Dataset entries:
*-*-*
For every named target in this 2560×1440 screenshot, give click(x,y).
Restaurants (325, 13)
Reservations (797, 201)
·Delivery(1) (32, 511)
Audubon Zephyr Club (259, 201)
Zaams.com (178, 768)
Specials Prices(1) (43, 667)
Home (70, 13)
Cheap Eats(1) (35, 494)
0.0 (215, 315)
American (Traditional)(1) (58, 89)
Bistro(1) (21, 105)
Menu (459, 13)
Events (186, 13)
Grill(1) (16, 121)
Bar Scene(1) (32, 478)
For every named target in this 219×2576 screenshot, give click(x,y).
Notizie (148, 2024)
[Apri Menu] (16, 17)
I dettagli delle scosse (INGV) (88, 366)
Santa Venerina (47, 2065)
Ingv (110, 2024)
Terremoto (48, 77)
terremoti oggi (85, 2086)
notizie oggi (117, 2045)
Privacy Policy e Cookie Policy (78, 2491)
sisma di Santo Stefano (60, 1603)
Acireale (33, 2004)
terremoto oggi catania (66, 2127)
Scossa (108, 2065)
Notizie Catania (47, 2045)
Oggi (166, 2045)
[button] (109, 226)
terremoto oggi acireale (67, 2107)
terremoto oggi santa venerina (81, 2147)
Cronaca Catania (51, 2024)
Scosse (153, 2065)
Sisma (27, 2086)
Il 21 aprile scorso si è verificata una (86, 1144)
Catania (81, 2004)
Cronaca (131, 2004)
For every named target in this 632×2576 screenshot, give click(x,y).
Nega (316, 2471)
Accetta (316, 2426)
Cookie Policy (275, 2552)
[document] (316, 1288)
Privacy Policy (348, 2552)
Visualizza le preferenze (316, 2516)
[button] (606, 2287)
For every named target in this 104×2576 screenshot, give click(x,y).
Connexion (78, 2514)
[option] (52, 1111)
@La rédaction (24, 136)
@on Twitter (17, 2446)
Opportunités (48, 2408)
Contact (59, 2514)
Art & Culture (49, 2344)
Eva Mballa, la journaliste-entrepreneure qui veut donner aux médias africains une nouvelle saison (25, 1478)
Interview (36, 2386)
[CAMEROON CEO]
*-*-*
* **Work request**:
Up to and including the last line of the records above, print exactly every line from the one that contains "0.0 (215, 315)" onward.

* **Solution to the exercise**:
0.0 (215, 315)
American (Traditional)(1) (58, 89)
Bistro(1) (21, 105)
Menu (459, 13)
Events (186, 13)
Grill(1) (16, 121)
Bar Scene(1) (32, 478)
For every named target in this 219×2576 screenshot, give click(x,y).
Notizie (148, 2024)
[Apri Menu] (16, 17)
I dettagli delle scosse (INGV) (88, 366)
Santa Venerina (47, 2065)
Ingv (110, 2024)
Terremoto (48, 77)
terremoti oggi (85, 2086)
notizie oggi (117, 2045)
Privacy Policy e Cookie Policy (78, 2491)
sisma di Santo Stefano (60, 1603)
Acireale (33, 2004)
terremoto oggi catania (66, 2127)
Scossa (108, 2065)
Notizie Catania (47, 2045)
Oggi (166, 2045)
[button] (109, 226)
terremoto oggi acireale (67, 2107)
terremoto oggi santa venerina (81, 2147)
Cronaca Catania (51, 2024)
Scosse (153, 2065)
Sisma (27, 2086)
Il 21 aprile scorso si è verificata una (86, 1144)
Catania (81, 2004)
Cronaca (131, 2004)
For every named target in this 632×2576 screenshot, give click(x,y).
Nega (316, 2471)
Accetta (316, 2426)
Cookie Policy (275, 2552)
[document] (316, 1288)
Privacy Policy (348, 2552)
Visualizza le preferenze (316, 2516)
[button] (606, 2287)
For every named target in this 104×2576 screenshot, give click(x,y).
Connexion (78, 2514)
[option] (52, 1111)
@La rédaction (24, 136)
@on Twitter (17, 2446)
Opportunités (48, 2408)
Contact (59, 2514)
Art & Culture (49, 2344)
Eva Mballa, la journaliste-entrepreneure qui veut donner aux médias africains une nouvelle saison (25, 1478)
Interview (36, 2386)
[CAMEROON CEO]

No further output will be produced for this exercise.